Ops kill switch for an external dependency:

func (h *PaymentHandler) Authorize(w http.ResponseWriter, r *http.Request) {
    // Kill switch: if Stripe is having issues, fallback to backup processor
    useStripe := h.flags.IsEnabled(r.Context(), "payment_processor_stripe")

    if useStripe {
        result, err := h.stripe.Authorize(r.Context(), req)
        if err != nil {
            // Can turn off this flag immediately from ops console
            // without any deployment
            writeError(w, err)
            return
        }
        writeJSON(w, result)
        return
    }

    // Fallback to backup processor
    result, err := h.backup.Authorize(r.Context(), req)
    writeJSON(w, result)
}

Adding flag observability — knowing which flag variant users see:

// Log flag evaluations for analysis
slog.InfoContext(ctx, "flag evaluated",
    "flag", "new_checkout_flow",
    "user_id", userID,
    "result", enabled,
    "reason", reason, // "allow_list", "percentage", "disabled"
)

// Track in metrics
flagEvaluations.WithLabelValues(flagName, strconv.FormatBool(enabled)).Inc()

The Tradeoffs

Flag evaluation latency: Every flagged code path makes a flag service call (or cache read). With a local cache, this is sub-millisecond. Without caching, a Redis round trip adds ~1ms per flag check. For high-frequency code paths (every HTTP request), cache aggressively. For low-frequency code (batch jobs), a direct lookup is fine.

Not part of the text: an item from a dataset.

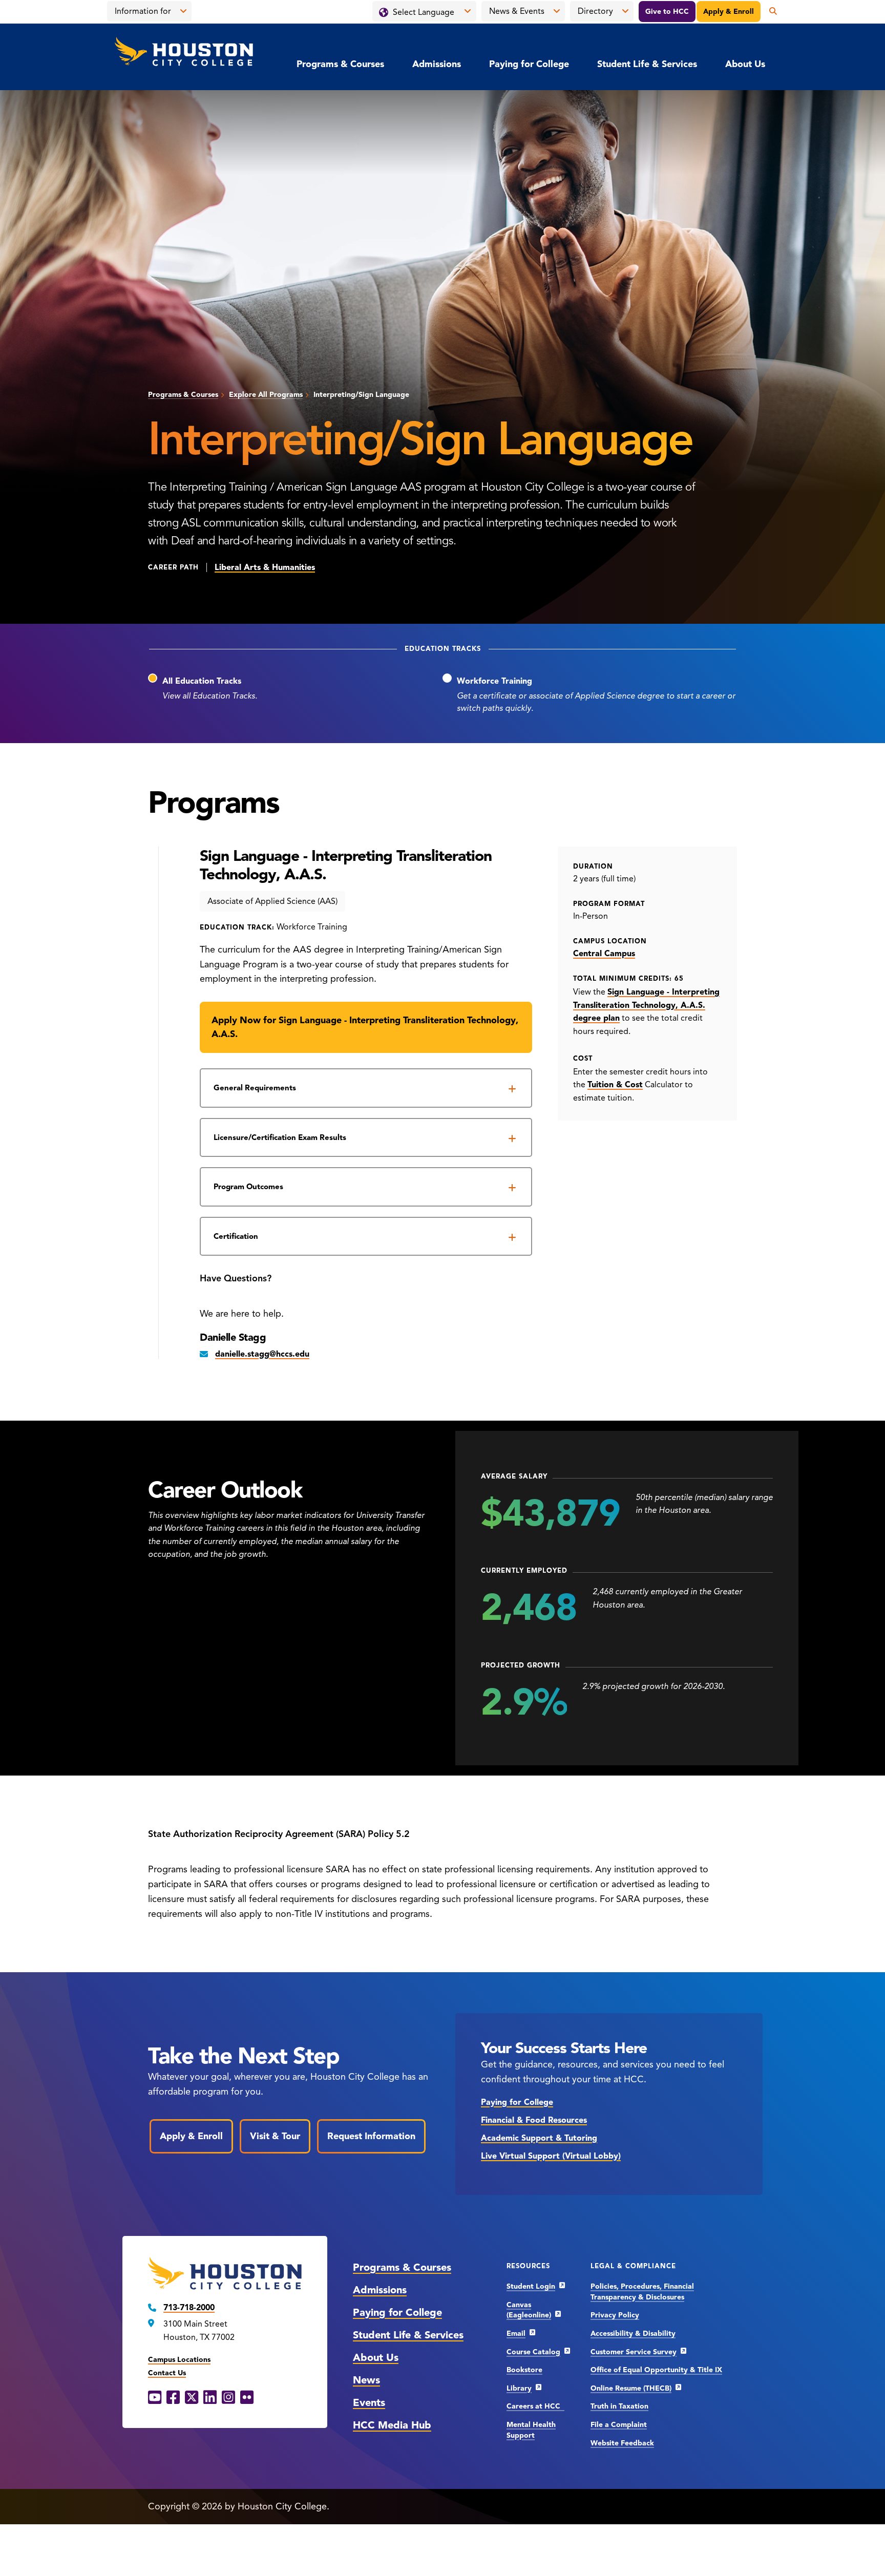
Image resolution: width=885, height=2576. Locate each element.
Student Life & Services (647, 64)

Technical debt from flag accumulation: Every active flag doubles the number of code paths to test. 10 flags = up to 1,024 combinations. In practice, not all flags interact, but the complexity is real. Enforce a flag lifecycle policy: every release flag has an expiry date, and clearing old flags is part of sprint planning.

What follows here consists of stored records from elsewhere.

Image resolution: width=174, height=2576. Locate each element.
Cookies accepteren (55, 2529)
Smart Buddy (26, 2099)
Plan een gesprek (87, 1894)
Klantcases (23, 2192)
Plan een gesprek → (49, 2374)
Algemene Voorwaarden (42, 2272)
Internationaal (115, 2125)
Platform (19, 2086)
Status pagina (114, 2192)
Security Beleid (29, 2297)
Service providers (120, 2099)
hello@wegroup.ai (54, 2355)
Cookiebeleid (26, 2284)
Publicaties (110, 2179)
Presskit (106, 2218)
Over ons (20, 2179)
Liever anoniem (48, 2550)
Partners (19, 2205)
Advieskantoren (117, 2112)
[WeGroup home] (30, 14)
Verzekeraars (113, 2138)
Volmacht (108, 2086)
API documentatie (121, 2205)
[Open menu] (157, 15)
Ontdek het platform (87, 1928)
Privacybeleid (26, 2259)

Testing with flags: Your CI should test with flag combinations, not just the default state. At minimum: test the flag-off path (legacy behavior) and the flag-on path (new behavior). For flags that interact, test the critical combinations.

Flag state in tests: Tests that depend on flag state need flag state to be deterministic. Inject a test flag provider that returns predetermined values:

// In tests:
testFlags := flags.NewStatic(map[string]bool{
    "new_checkout_flow": true,
    "legacy_payment_path": false,
})
handler := NewCheckoutHandler(testFlags, ...)

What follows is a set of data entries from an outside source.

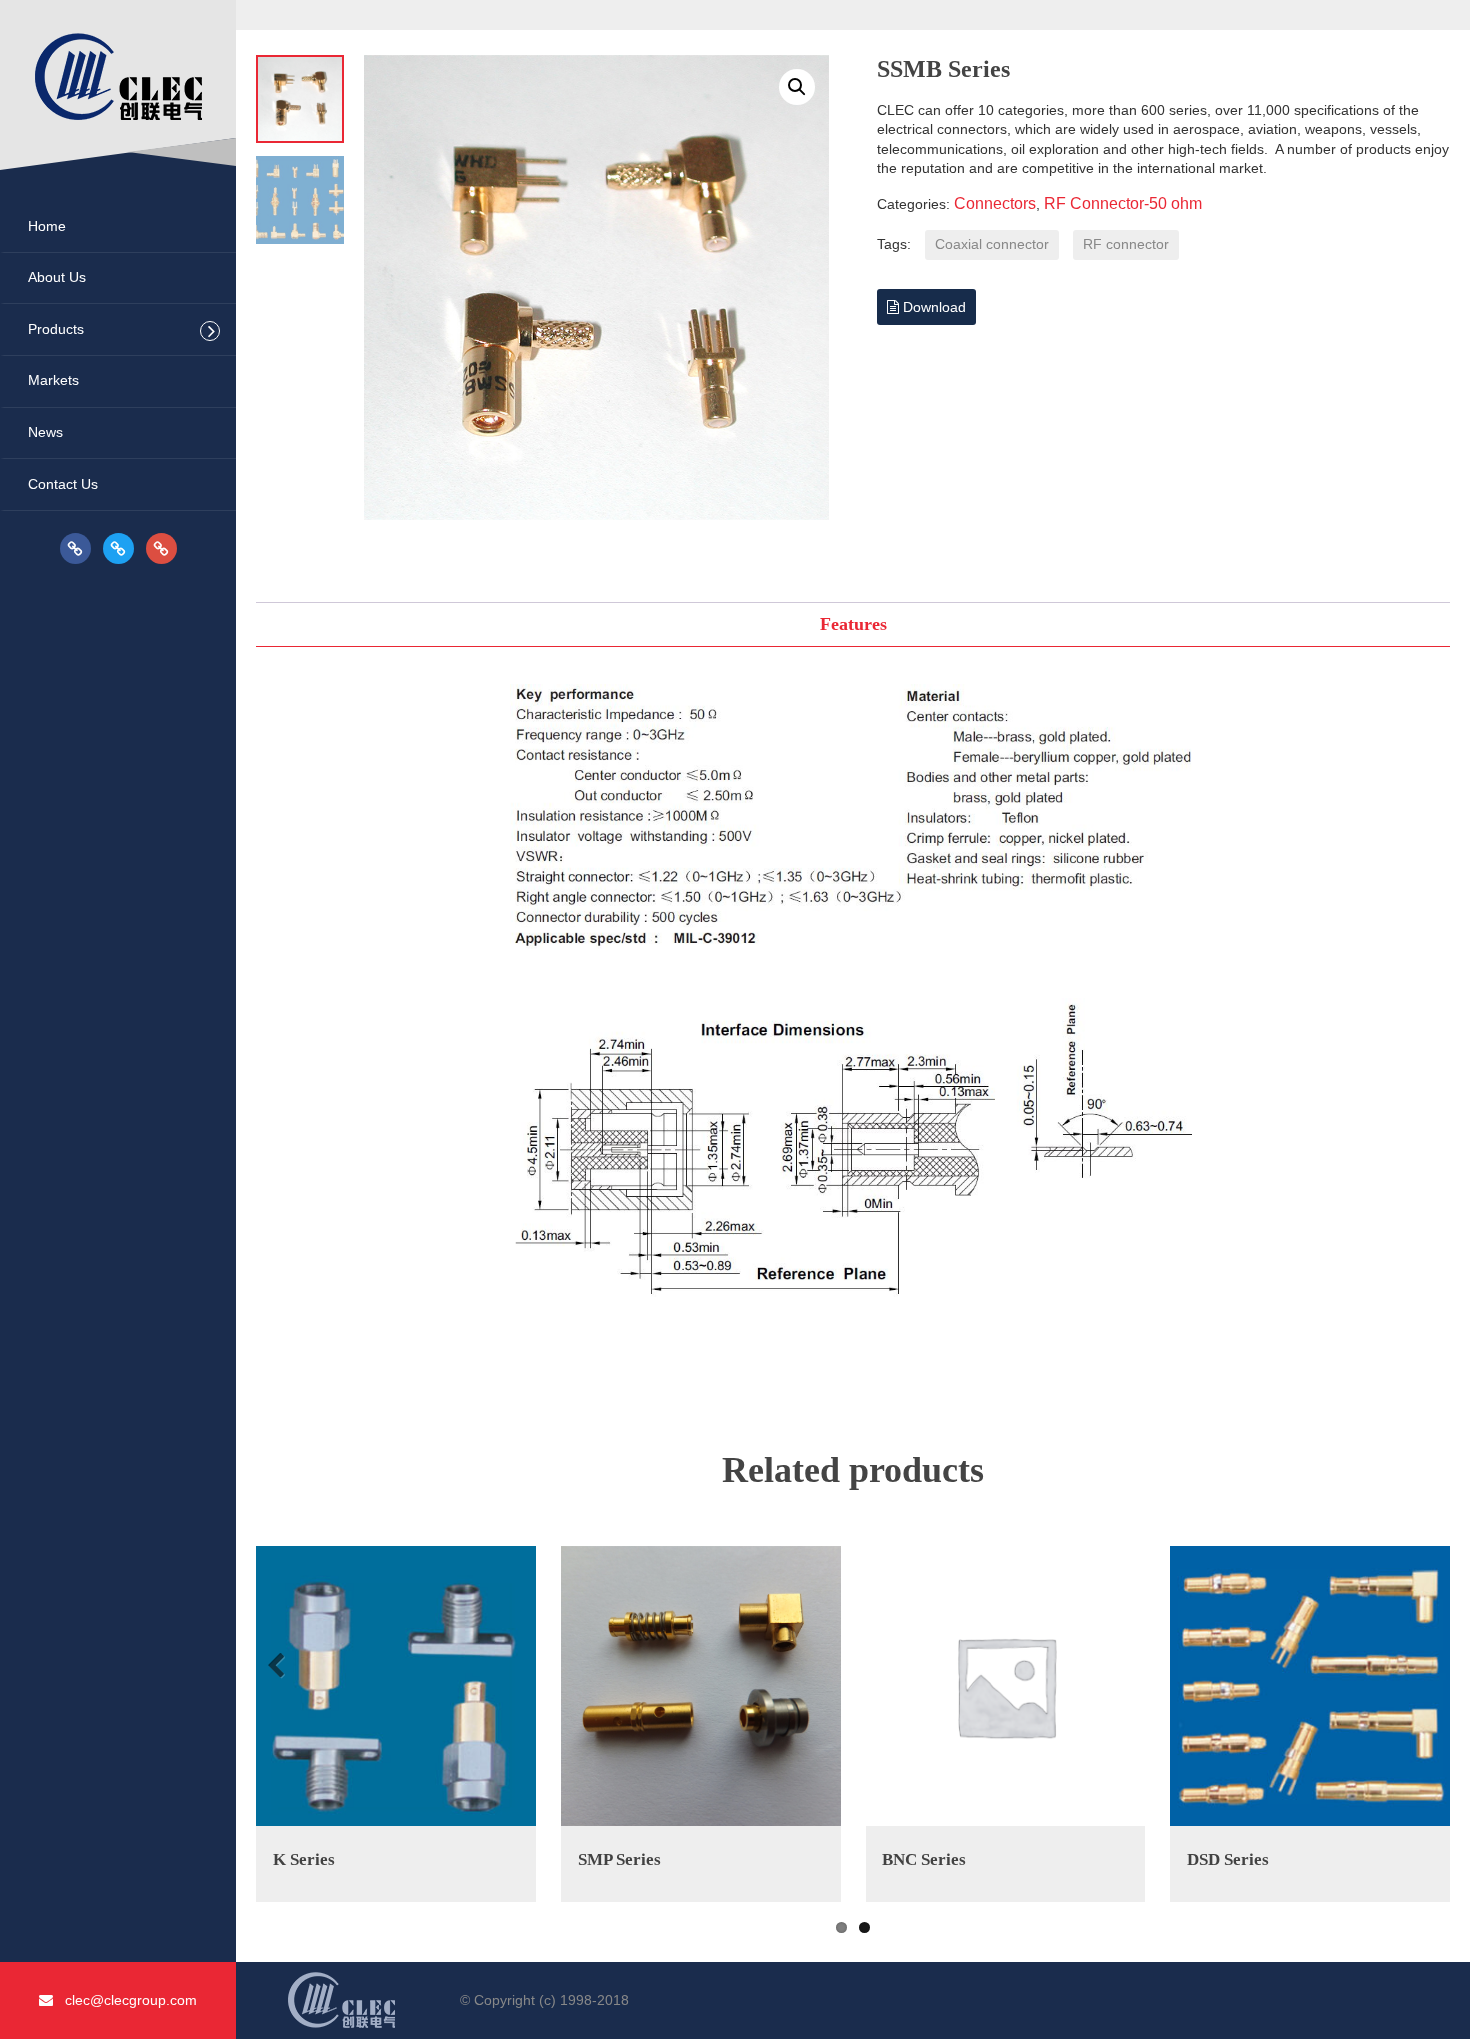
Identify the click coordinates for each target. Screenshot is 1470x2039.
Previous (279, 1666)
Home (47, 226)
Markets (53, 380)
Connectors (995, 203)
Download (932, 307)
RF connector (1126, 244)
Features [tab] (853, 624)
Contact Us (63, 484)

Multivariate flags: Boolean flags are simple. Multivariate flags (string or numeric values — “which algorithm version?”, “what timeout value?”) are more powerful but harder to reason about. Start with boolean flags. Reach for multivariate only when you have a clear need.

Key Takeaway

Feature flags decouple deployment from release, making continuous deployment safe and rollbacks instant. The core pattern is simple: a runtime boolean per feature, evaluated against user context, with consistent assignment for percentage rollouts. Maintain a flag lifecycle policy — release flags expire and must be removed. Use kill switches for any integration with external services or high-risk code paths. The investment in a flag system pays back on the first Friday deployment you don’t have to roll back with a 25-minute build cycle.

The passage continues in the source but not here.